Tulpar Air was based in Kazan (Tatarstan), Russia, and was established in late 2004 by absorbing the airline Atlas which specialized in helicopter transport. It has its own maintenance base in Kazan. In 2010 it was Russia's least punctual airline with 21% of flights delayed. Before bankruptcy, TAIF was the majority shareholder.

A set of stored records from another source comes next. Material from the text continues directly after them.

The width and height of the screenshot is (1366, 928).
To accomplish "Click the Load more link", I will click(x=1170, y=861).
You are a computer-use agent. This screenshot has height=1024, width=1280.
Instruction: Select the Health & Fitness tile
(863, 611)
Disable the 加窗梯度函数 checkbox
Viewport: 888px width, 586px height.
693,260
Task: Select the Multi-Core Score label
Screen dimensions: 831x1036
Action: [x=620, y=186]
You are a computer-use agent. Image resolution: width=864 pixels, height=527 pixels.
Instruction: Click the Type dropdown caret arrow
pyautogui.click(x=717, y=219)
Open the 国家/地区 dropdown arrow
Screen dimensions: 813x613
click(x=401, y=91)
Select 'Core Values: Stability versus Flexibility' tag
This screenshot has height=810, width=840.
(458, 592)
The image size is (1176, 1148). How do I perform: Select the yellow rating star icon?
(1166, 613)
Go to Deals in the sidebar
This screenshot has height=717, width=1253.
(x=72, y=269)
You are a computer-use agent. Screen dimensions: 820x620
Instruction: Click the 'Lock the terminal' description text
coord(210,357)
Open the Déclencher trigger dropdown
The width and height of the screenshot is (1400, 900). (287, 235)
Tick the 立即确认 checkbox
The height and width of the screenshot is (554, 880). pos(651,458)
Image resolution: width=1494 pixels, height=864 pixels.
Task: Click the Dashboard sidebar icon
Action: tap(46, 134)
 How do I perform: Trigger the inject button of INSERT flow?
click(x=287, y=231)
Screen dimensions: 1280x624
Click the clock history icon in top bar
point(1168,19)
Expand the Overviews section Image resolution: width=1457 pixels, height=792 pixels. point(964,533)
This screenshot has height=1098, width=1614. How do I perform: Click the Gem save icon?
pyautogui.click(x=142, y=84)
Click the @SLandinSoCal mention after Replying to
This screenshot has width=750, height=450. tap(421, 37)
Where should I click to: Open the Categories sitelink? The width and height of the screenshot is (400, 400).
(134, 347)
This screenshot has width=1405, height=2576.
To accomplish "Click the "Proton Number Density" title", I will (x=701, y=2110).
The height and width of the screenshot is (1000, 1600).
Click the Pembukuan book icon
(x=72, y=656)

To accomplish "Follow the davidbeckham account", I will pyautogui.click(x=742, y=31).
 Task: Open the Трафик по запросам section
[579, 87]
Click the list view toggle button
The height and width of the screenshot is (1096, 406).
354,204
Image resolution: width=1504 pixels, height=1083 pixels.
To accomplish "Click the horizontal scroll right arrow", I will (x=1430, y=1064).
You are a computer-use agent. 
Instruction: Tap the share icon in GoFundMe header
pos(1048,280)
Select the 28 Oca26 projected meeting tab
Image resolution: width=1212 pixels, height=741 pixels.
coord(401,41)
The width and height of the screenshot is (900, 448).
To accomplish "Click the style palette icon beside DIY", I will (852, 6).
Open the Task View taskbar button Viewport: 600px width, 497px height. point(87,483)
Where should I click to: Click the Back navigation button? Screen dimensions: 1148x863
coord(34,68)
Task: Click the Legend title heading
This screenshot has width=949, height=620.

In January 2014, Tulpar Air was grounded by Russia's air transport regulator Rosaviatsiya due to lapses in standards and issues relating to maintenance and crews, after an unscheduled inspection.

Destinations

According to the summer schedule 2011 airline operated scheduled services in the following cities, the frequency of flights - at least once a week:

From Moscow (Vnukovo)

 Usinsk (operated in codeshare with UTair using Tulpar aircraft)
 Ukhta (operated in codeshare with UTair using Tulpar aircraft)

From Moscow (Domodedovo)

 Baikonur

From Kazan

 Norilsk (via Ufa)

From Krasnoyarsk

 Norilsk
 Chita
 Khabarovsk (then onwards to Irkutsk)

From Khabarovsk

 Petropavlovsk-Kamchatsky
 Anadyr (then onwards to Magadan)
 Magadan

From Novosibirsk

 Norilsk

From Abakan

 Norilsk

Fleet

Incidents

 28 May 2010 - Yak-42 failed to take off from Vnukovo due to problems with the engine.
 28 January 2011 (12:30pm local time) -  Yak-42 made an emergency landing aircraft at Norilsk due to warning of "second engine failure". On board were eight crew members and 111 passengers.
 19 May 2011 (10:55am local time) - Yak-42 carrying out flight from Abakan to Norilsk successfully landed in Norilsk despite very poor weather conditions.
 Evening of 25 May 2011 - Yak-42 made an emergency landing at the international airport of Sochi because of the failure of one of the engines.
 11 June 12011 (7:07am Moscow time) -  Air incident on landing of Yak-42 at Vnukovo after all 4 wheels of the left main landing gear were damaged. There were no injuries.